For basic drafting it is fine. If you use a lot of 3D modeling with 3d display, the HD4000 may be too slow, but I guess she won't do hefty 100 story BIM building.
Also consider an older Autocad, 2005 is still king IMO, on XP in Virtual Box. That version screams on a mini. It forces you to learn keyboard shortcuts, but if you want to become a pro, you need the typing skills anyway.
 
Thanks for the advise. She mostly uses it for just drafting and elevations. She doesn't do any 3d rendering at all. However she will at times open a few drawings at the same time. But that shouldn't be too demanding for the higher end Mac mini?
 
I use CAD (Latest OSX version), Sketchup (It's easy to get fast results and show an idea off), some Revit (via Parallels) on 2012 Mac Mini and performance is fine. I took no chances and Maxed out the RAM and threw in a 128GB SSD, it backs up to central storage. I use this at work on major plant equipment drawings to integrate into building plans.

I also second the opinion of trying a virtual machine running windows and an older copy of Autocad, I find it easier coming from old software to the new than those that have just learned the new interface - they panic when working on older machines as they don't know any shortcuts and are too used to the pretty interface. In a practical sense if I'm at a site I use an older Toshiba machine running an older autocad or even use the customers machine, so the knowledge of all versions is worth it.
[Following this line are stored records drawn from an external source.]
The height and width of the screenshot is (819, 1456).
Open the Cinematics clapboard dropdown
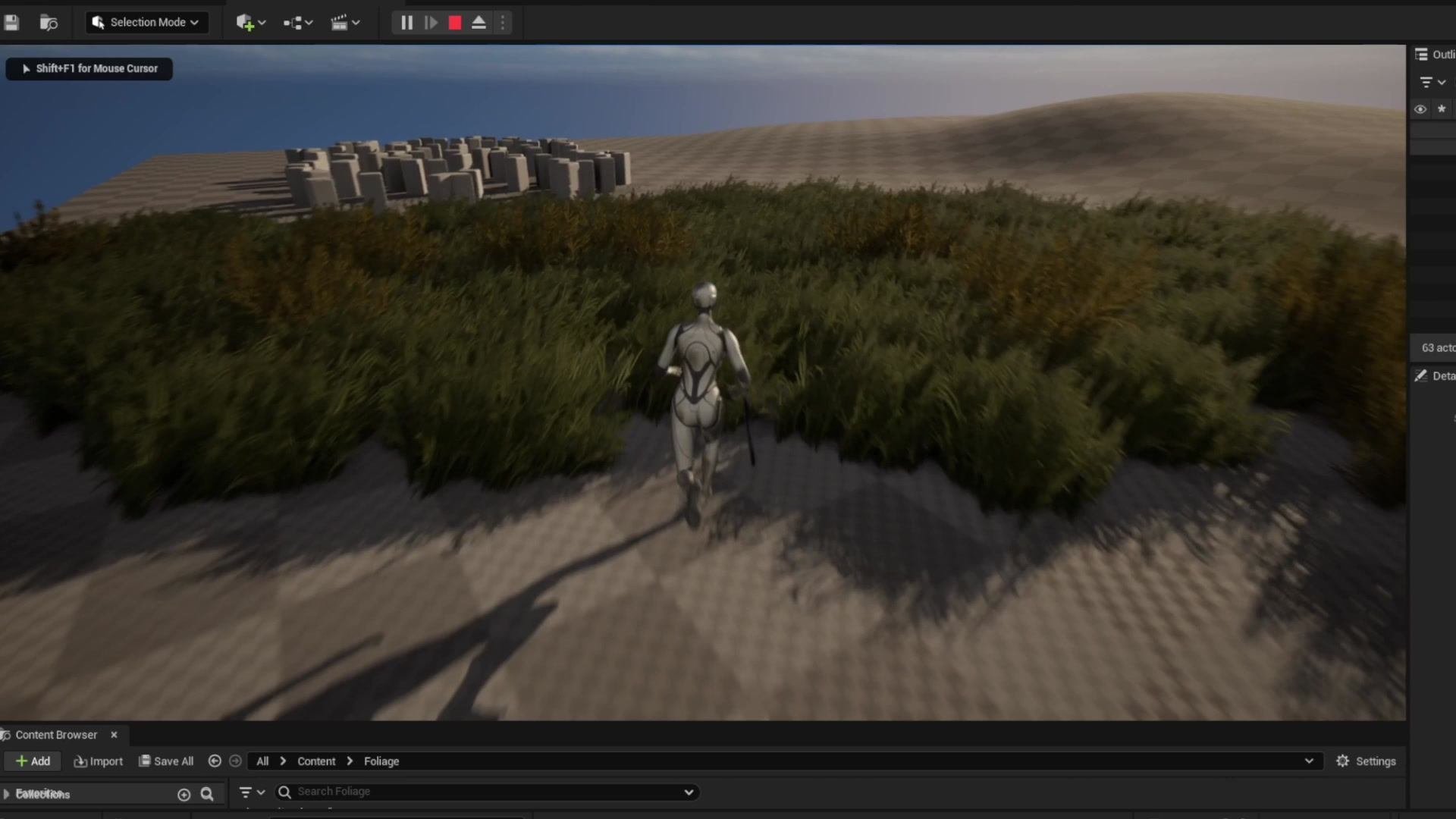[345, 23]
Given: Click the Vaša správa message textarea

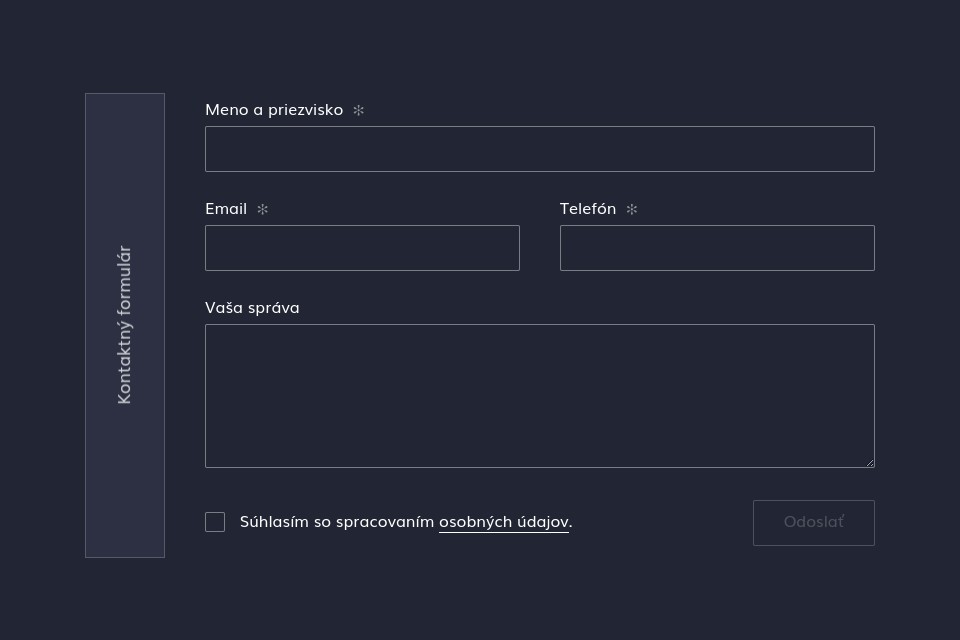Looking at the screenshot, I should pyautogui.click(x=540, y=395).
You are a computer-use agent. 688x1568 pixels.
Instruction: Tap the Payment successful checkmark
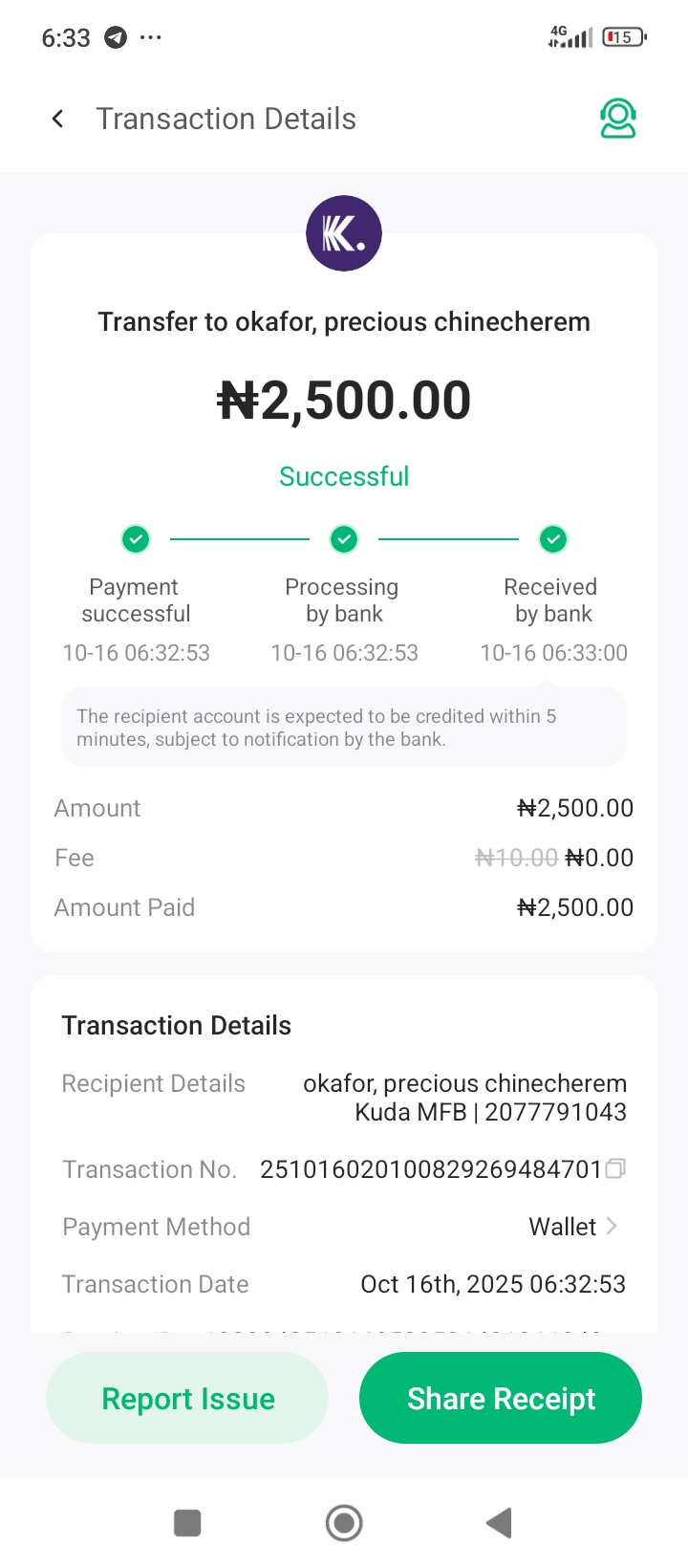[136, 539]
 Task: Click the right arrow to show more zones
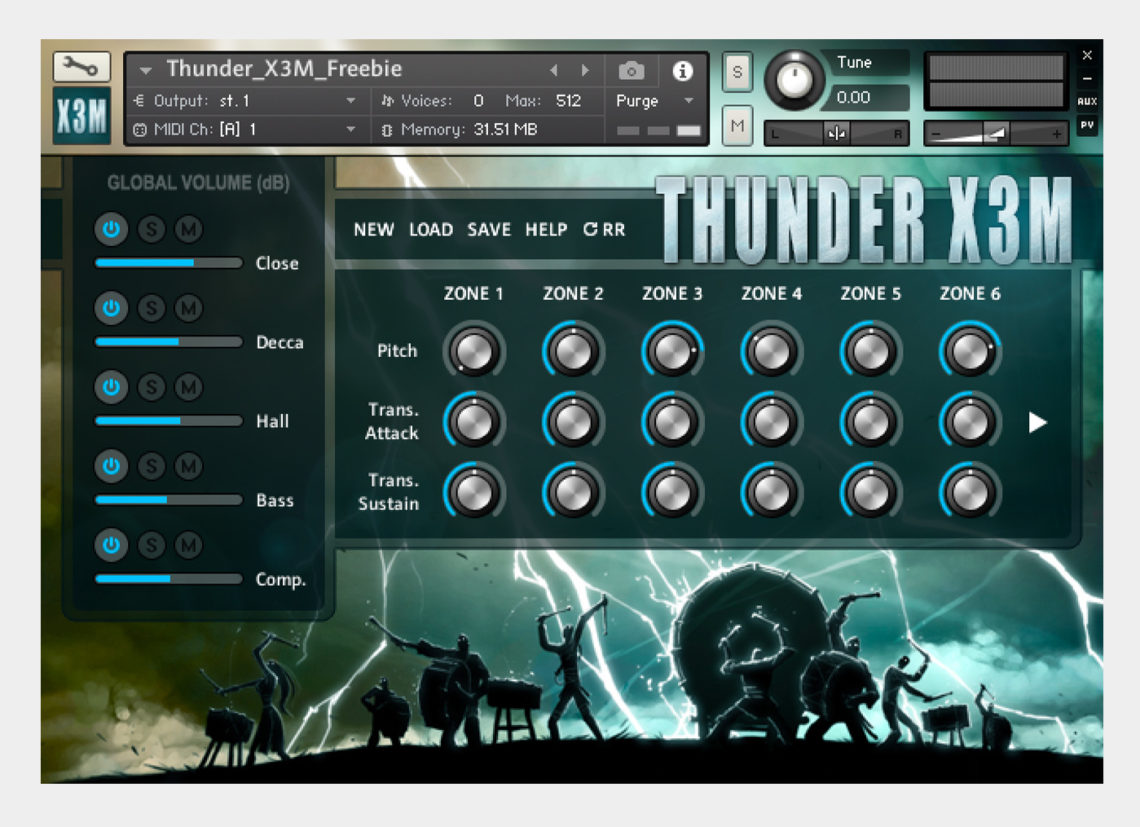click(x=1037, y=422)
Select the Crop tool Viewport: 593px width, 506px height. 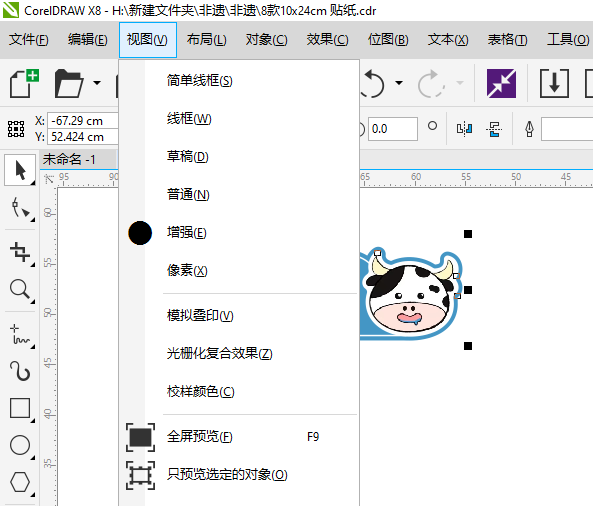pos(20,252)
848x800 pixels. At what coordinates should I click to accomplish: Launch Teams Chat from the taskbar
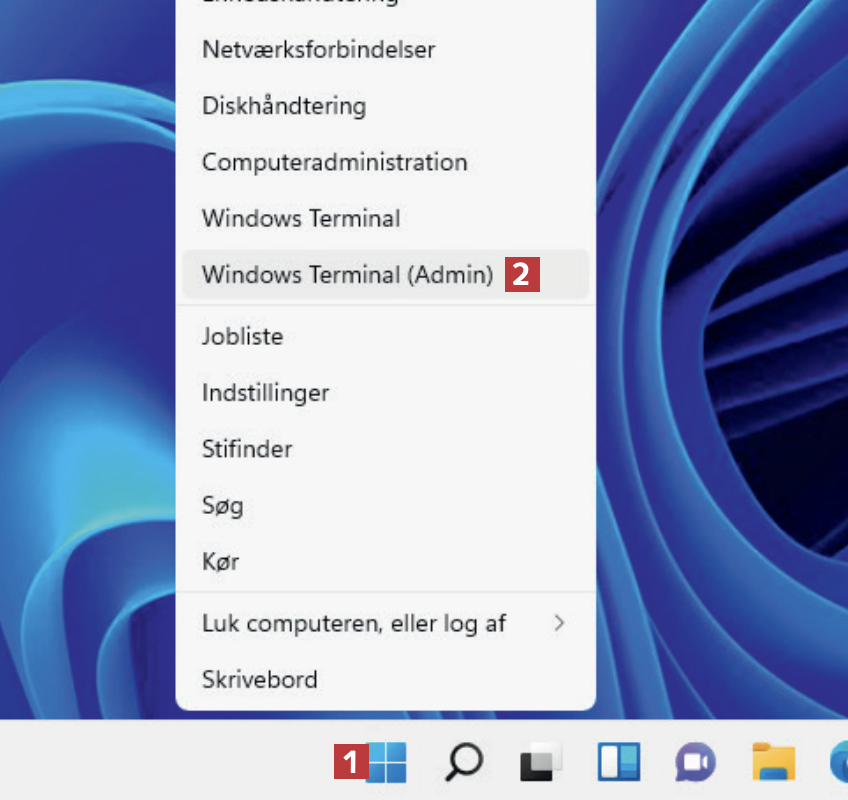695,764
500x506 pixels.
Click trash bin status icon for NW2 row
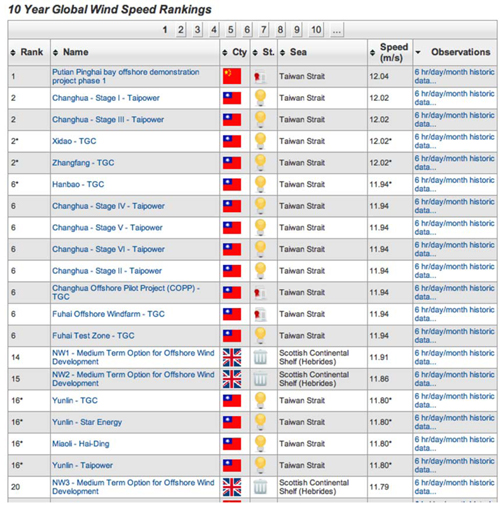click(260, 379)
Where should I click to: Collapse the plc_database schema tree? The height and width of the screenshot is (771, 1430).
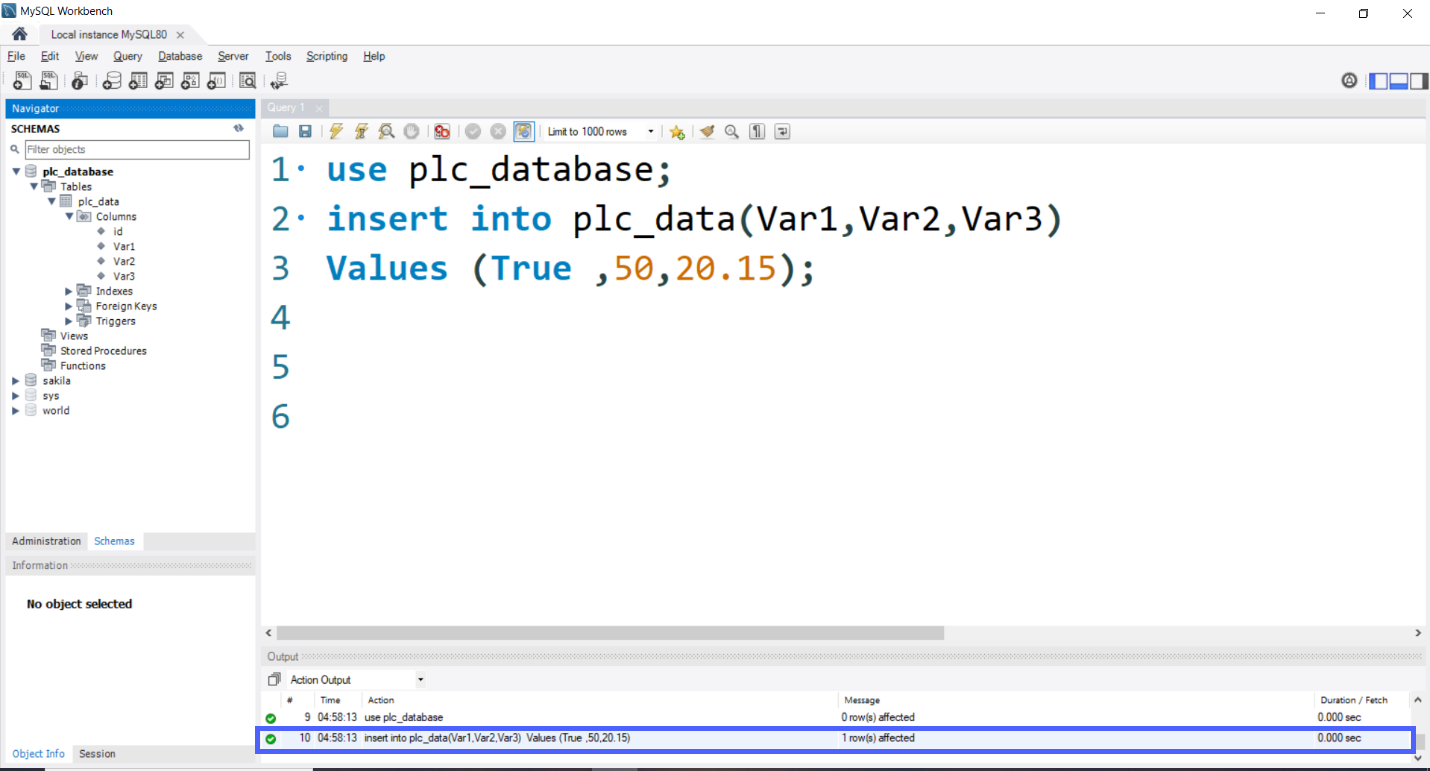(x=15, y=171)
Additionally what I found when learning on my degree and I think will hold true today. Computing power makes up for lack of ability when rendering! If you do get into rendering get yourself the best gaming PC desktop (at the time I had an XPS desktop), tweak the drivers (if you can) of the graphics card and throw as many textures at that simple drawing as possible. Saves hours of perfectionism squeezing performance out of any mac.